= Beginning of Section =

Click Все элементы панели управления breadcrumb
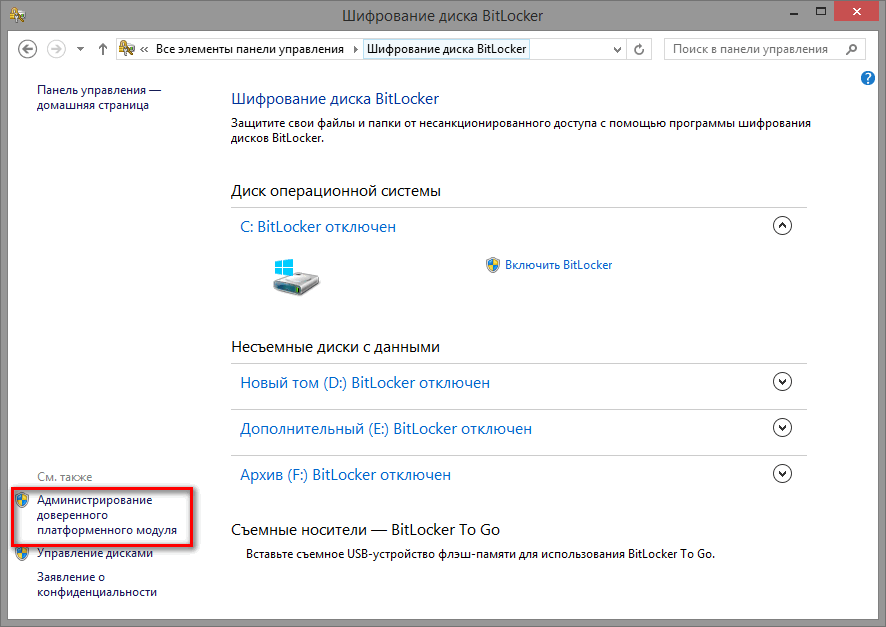886x627 pixels. click(249, 49)
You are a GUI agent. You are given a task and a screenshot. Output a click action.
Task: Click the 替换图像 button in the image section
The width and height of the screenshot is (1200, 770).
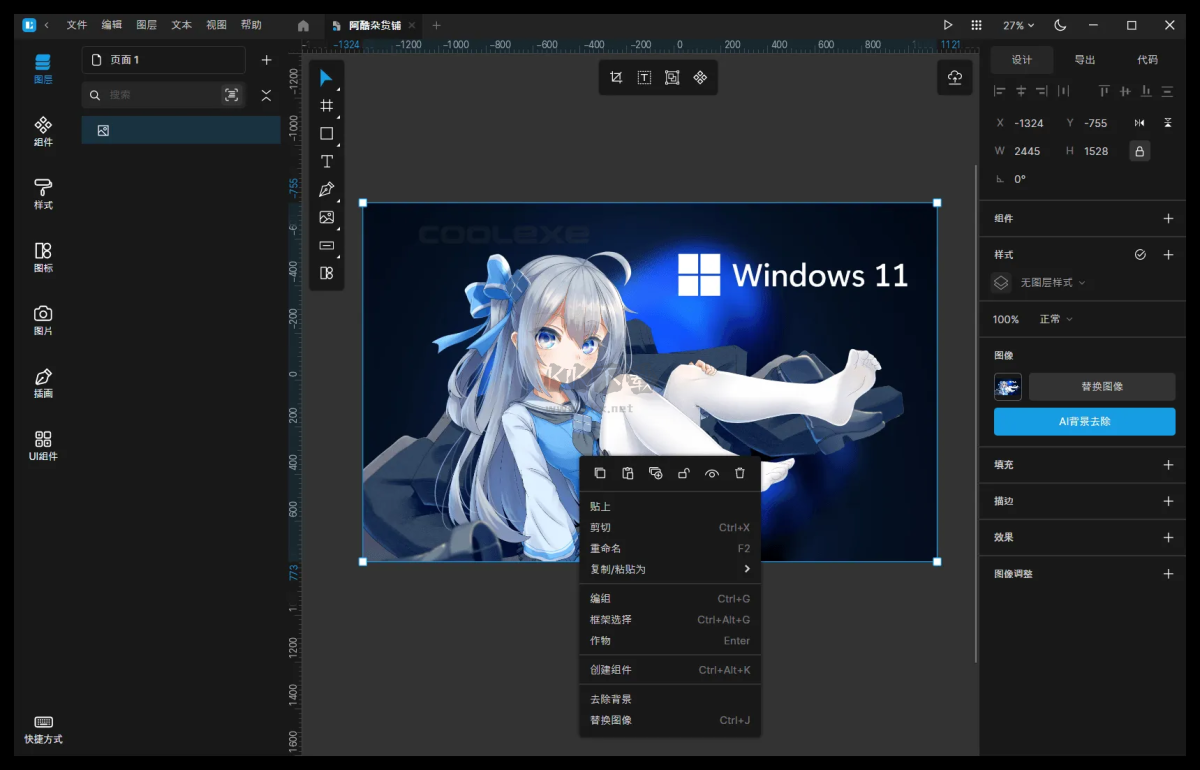click(x=1102, y=387)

= End of Section =

### WORK INSTRUCTION
The data is to be restated word for word, with any pictures set aside.

### TASK ANSWER
Click Все элементы панели управления breadcrumb
886x627 pixels. click(249, 49)
You are a GUI agent. You are given a task and a screenshot. Output a click action.
Task: Click the 替换图像 button in the image section
The width and height of the screenshot is (1200, 770).
click(x=1102, y=387)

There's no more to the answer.